In Springdale, AR, customers flock to the popular Panaderia Ayala (Ayala Bakery) to enjoy the Mexican-style sweets and other baked items. When the Ayala family opened their newly constructed facility in 2009, in keeping with their tradition of good taste, they chose a Met-Tile metal-tile-facsimile roof system for the roof. Met-Tile is a product of McElroy Metal.
According to officials at Caesar’s Construction Co. of Rogers, AR, the general contractor and roofing installer for the project, the owner wanted a Mission-style roof that would be in keeping with the business’s Mexican heritage. They initially planned to use terra cotta tile, but the trusses as designed would not support the heavy weight load.
ABC Supply, also of Rogers, introduced the contractor to the Met-Tile system, which combines the look of Mission tile with the light weight of metal roofing – around 100 lb per square, which is just a fraction the weight of real tile. Based on this combination of aesthetics and performance, the contractor and owner agreed that Met-Tile would be an excellent choice for the project.
"Met-Tile has many green features that contribute to the sustainability of this project,” notes Terry Holman, Met-Tile’s president. “Because of the light weight, the roof panels could be installed with no need for added structural support – saving on materials as well as cost. Met-Tile is also an ENERGY STAR® cool roof product, so in warm weather it saves energy by reflecting away sunlight to keep the building cooler underneath – a very important consideration with a bakery.”

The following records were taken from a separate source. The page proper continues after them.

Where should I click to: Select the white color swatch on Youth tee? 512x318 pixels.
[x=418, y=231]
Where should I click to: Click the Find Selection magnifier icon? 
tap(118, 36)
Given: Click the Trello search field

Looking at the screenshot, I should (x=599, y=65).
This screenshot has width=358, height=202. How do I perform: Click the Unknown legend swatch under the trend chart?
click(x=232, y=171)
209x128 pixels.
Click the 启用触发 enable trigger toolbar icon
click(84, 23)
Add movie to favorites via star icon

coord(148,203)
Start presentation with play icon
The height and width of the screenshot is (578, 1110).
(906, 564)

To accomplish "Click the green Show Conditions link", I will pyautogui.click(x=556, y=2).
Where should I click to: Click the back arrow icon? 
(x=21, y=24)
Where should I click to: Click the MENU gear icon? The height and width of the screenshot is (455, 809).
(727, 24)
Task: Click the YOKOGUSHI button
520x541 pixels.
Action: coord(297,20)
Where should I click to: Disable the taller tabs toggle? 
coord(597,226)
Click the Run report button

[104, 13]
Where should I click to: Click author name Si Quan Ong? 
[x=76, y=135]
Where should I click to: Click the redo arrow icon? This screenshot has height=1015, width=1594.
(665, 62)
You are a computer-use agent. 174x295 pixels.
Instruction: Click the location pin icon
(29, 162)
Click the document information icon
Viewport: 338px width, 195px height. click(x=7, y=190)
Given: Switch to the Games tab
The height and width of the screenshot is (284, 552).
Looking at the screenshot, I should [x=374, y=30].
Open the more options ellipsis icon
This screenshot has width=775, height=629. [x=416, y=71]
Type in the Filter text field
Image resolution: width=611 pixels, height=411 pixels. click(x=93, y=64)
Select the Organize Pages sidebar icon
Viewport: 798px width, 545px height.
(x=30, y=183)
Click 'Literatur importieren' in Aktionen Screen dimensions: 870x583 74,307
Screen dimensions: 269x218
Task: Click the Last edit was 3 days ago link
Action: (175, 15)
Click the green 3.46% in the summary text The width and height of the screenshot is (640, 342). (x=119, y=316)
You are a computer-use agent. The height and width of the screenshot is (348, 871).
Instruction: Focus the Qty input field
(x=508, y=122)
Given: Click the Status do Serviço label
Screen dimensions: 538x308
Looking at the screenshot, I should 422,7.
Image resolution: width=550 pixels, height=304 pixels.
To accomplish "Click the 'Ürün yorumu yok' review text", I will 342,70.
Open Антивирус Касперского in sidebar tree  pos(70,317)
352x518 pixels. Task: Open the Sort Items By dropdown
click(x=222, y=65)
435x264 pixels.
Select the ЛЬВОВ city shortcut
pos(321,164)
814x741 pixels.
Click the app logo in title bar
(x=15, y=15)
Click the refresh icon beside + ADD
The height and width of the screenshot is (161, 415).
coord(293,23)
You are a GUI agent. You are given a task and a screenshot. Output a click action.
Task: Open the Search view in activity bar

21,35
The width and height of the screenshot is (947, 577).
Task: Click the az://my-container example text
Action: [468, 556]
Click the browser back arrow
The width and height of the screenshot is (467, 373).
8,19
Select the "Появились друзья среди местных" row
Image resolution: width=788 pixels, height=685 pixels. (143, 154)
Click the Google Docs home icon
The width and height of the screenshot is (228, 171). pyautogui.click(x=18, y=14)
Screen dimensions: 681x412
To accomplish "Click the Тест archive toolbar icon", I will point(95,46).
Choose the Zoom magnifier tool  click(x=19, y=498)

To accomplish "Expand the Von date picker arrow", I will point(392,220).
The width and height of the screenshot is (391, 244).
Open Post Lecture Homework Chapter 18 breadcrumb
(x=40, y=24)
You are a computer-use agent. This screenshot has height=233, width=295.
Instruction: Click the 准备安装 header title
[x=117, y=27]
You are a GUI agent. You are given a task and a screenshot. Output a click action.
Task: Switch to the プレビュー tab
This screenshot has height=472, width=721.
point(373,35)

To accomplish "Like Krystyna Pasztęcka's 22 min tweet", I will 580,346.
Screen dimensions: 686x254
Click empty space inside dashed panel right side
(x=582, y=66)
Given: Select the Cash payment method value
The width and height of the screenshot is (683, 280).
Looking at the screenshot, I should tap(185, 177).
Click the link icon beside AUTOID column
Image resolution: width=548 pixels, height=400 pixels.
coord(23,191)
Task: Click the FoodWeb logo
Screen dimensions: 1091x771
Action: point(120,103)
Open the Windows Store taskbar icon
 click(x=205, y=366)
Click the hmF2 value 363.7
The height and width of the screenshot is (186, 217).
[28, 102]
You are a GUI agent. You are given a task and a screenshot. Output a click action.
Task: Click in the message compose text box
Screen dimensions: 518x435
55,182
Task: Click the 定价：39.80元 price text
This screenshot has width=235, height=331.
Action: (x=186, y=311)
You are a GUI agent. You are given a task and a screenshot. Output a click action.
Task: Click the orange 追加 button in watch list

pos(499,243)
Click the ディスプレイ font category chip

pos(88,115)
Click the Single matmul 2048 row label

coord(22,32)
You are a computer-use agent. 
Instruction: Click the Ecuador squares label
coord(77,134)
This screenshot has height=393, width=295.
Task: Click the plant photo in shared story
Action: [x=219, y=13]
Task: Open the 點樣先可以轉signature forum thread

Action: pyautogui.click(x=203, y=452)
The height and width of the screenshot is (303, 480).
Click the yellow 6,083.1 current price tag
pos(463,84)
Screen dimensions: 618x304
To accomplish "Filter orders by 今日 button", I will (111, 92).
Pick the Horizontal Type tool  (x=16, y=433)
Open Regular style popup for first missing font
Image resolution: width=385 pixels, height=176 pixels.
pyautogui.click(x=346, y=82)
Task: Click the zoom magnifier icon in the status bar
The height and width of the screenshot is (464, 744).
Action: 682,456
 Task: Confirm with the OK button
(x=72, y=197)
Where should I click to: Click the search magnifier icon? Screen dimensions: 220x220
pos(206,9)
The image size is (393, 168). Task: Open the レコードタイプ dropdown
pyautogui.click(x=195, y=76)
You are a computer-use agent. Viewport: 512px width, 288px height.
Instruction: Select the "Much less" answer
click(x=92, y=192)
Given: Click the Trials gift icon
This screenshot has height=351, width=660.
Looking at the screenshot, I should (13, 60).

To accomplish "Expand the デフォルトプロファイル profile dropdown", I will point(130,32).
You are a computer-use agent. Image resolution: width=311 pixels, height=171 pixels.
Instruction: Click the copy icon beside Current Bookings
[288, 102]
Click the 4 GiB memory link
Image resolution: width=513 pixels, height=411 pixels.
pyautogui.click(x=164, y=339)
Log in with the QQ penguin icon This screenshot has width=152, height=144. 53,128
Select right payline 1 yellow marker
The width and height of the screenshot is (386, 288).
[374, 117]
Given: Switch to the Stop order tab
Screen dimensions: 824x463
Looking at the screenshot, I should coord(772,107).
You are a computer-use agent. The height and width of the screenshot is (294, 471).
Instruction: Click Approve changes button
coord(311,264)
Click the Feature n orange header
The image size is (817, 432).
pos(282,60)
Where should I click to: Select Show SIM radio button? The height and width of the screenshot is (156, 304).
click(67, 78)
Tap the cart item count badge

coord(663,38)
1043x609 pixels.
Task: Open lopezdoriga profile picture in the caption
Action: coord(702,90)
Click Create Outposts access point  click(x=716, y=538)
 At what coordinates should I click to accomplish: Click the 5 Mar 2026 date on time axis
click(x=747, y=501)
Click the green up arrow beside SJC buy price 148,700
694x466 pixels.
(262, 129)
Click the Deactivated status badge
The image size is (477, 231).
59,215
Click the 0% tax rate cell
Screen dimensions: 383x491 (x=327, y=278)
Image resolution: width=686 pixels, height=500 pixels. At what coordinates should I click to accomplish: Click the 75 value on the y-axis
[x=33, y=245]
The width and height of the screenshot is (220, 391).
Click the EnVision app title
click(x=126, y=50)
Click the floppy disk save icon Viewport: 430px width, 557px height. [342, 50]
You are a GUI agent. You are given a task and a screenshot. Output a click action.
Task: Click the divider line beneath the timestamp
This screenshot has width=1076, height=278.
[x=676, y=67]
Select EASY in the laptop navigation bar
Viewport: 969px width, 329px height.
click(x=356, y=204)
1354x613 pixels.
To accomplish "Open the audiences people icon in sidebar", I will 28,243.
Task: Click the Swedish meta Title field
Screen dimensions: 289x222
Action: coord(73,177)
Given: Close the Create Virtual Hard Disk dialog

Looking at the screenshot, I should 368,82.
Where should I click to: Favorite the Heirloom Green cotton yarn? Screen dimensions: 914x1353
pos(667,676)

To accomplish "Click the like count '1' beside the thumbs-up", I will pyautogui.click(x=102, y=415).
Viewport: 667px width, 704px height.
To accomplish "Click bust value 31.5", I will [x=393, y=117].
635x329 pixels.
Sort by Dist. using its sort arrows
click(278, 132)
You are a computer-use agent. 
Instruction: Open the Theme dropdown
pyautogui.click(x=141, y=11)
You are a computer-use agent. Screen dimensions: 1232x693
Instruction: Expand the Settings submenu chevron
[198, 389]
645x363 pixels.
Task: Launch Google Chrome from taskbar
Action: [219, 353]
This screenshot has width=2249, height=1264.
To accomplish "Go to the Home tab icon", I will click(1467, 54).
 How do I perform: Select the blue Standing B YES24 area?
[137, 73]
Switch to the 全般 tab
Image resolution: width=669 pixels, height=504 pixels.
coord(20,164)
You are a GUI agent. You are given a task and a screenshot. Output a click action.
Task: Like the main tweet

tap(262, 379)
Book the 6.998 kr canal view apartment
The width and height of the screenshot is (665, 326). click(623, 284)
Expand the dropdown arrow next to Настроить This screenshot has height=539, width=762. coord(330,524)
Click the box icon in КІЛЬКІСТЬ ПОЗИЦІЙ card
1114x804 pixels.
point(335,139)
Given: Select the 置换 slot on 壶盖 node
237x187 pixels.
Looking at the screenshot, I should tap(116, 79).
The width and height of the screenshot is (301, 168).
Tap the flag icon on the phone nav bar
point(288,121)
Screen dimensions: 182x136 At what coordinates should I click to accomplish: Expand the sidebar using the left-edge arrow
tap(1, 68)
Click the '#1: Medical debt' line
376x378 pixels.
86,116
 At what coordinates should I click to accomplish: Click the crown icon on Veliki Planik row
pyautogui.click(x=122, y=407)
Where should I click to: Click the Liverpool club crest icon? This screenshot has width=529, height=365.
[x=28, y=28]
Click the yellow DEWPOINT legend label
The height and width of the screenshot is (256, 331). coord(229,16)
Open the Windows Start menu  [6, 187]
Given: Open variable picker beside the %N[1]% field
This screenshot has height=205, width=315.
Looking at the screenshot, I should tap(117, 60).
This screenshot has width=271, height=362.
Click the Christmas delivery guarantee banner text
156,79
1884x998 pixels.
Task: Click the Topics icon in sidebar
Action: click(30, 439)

Holman also notes that the Met-Tile system is made of steel with partially recycled content, and can be repainted instead of replaced after a number of years. If and when the roof eventually is replaced, the material can be recycled.
The project uses approximately 7,000 sq. ft. of the 3’-wide, 26-gauge steel panels. Panel lengths ranged from 2’ to 20’. The ENERGY STAR finish is a Mission Clay SMP paint system manufactured by Becker Specialty Corp. The panels were installed over a wood deck and standard underlayment.
The project’s architect of record was Ozark Architecture, located in Springdale.